The Mädlerpassage replaced the former Auerbachs Hof, a trade fair building complex, erected about 1530 at the behest of Heinrich Stromer (1482–1542), city councillor, professor of medicine, and rector of Leipzig University. He was the personal physician of several princes, such as Duke George of Saxony or the Hohenzollern brothers Elector Joachim I of Brandenburg and Archbishop Albert of Mainz. Stromer was familiarly called Doctor Auerbach after his birthplace, the town of Auerbach in the Bavarian Upper Palatinate region. When he re-opened the already existing wine vault in the basement rooms, the bar quickly adopted his name.

Young Goethe often visited Auerbach's Cellar while studying at Leipzig University from 1765 to 1768 and called it his favorite wine bar. He saw there two paintings on wood dating from 1625, one depicting the legendary magician and astrologer Johann Georg Faust drinking with students and the other showing him riding out the door astride a wine barrel, something he could have accomplished only with the help of the Devil. Goethe was already familiar with the Faust legend from his youth, since a puppet show Dr. Faust, was frequently performed at local street fairs. The scene Auerbach’s Cellar in Leipzig in his drama Faust I is his literary memorial to his student tavern and to the city, albeit an ironic one.

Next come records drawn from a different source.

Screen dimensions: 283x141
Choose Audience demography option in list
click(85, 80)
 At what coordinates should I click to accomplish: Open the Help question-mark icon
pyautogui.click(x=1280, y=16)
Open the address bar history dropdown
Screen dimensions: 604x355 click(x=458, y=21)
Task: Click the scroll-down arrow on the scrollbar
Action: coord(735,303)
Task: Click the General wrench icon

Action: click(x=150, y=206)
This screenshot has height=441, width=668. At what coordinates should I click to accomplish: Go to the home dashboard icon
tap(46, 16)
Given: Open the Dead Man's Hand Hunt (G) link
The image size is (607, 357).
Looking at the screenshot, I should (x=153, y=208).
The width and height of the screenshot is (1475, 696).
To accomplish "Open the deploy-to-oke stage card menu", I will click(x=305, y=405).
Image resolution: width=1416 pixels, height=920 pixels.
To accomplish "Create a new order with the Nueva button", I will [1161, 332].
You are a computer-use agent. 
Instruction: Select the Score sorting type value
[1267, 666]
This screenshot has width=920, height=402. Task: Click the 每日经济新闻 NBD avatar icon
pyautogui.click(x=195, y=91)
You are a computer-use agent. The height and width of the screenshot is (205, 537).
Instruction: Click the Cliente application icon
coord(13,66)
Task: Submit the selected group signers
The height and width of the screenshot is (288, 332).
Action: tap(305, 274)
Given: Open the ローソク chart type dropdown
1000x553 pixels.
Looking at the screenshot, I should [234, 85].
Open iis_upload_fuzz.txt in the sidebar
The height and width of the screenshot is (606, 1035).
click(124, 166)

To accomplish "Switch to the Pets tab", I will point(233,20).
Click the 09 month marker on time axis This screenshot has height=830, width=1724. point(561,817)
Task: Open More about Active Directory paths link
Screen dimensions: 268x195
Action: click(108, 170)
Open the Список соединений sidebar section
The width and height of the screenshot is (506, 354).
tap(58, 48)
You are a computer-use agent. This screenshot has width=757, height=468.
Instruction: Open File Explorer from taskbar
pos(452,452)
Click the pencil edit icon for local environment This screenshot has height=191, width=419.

Between 1912 and 1913 much of Auerbach's Cellar was reconstructed and expanded as part of the demolition of the medieval construction above it and the erection of the Mädlerpassage. It was reopened on 22 February 1913, which is also the date when the two sculptures Mephisto and Faust and Bewitched Students were placed at the entrance. Since German reunification, the whole passage with numerous shops and office floors has been extensively renovated.